NVIDIA NVIDIA · Semiconductors · Santa Clara, CA

This role is for a Senior Photonic Mixed Signal Design Validation Engineer at NVIDIA. The primary responsibilities involve developing validation test methods, interacting with multi-functional groups, characterizing optical and electrical performance, and debugging new builds. The role requires a Master's degree in a relevant field, deep understanding of optical components and analog circuits, RF testing experience, and strong programming skills for automation and data analysis.

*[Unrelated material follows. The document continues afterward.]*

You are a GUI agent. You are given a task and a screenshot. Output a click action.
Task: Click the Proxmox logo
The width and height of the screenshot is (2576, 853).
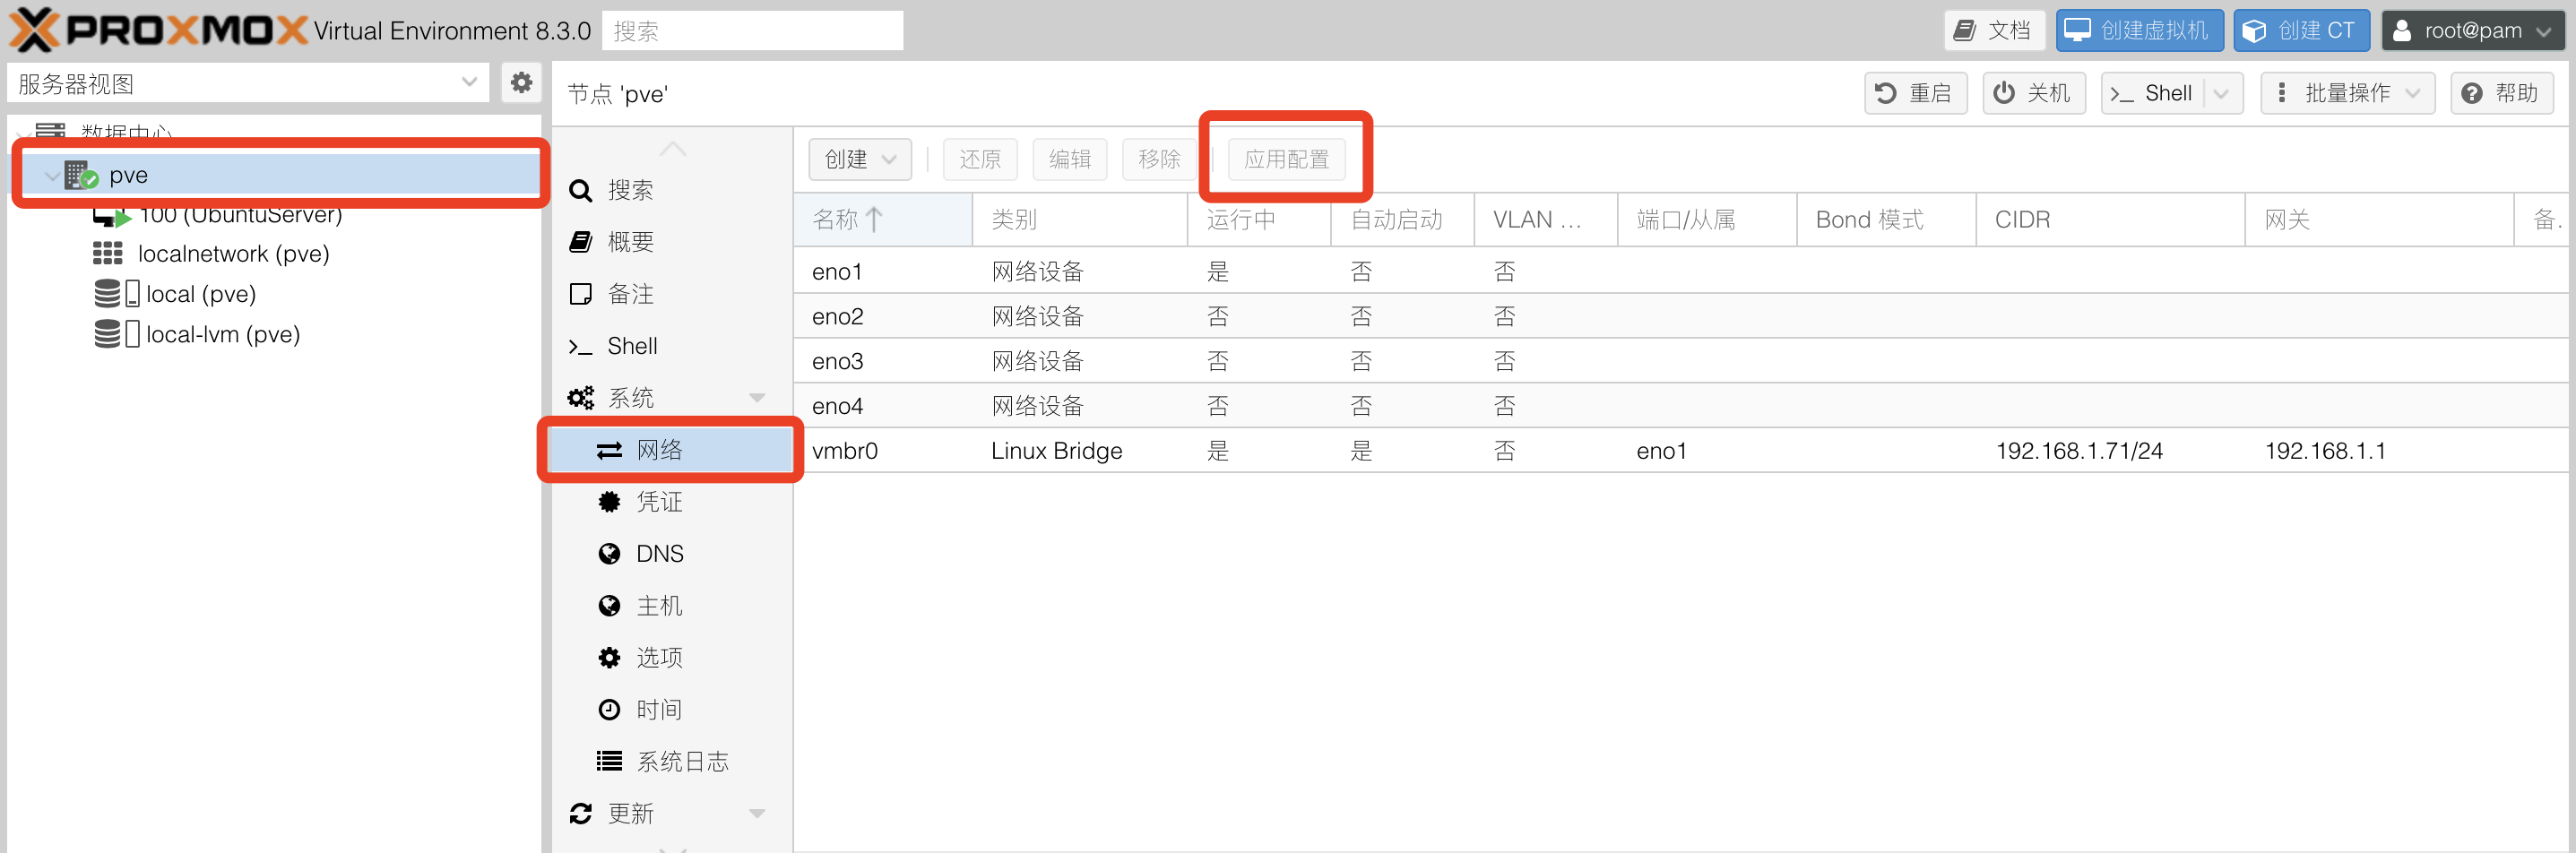[158, 30]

Experience with optical transceiver testing and wafer probe systems are considered advantageous.

What you'd actually do

  1. Develop validation test methods for new photonic builds from the Mixed-Signal Design group.
  2. Interact with multi-functional groups to support chip development and validation.
  3. Characterize fundamental optical, electro-optical, and RF performance of new chip builds.
  4. Validate, debug, and characterize new analog, photonic, electrical-optical, and mixed-signal builds.
  5. Provide feedback to designers on silicon performance, build quality, and margins.

Skills

Required

  • Master of Science in Electrical Engineering, Physics, Computer Engineering, or equivalent experience.
  • Deep understanding of fundamental optical components and analog circuits.
  • RF testing experience at die or module level.
  • 8+ years of experience measuring, analyzing, and debugging complex mixed-signal builds.
  • Experience with Python, Git, Matlab, or JMP.
  • Ability to code scripts for validation, debug, data analysis, and automation.
  • Consistent, persistent, and efficient.
  • Ability to work in a team environment.
  • Detailed knowledge of optical lab equipment.

Nice to have

  • Optical transceiver performance testing at high data rates.
  • Experience with control loops.
  • Working knowledge of wafer probe test systems and handling.

What the JD emphasized

  • 8+ years of experience measuring, analyzing, and debugging complex mixed-signal builds.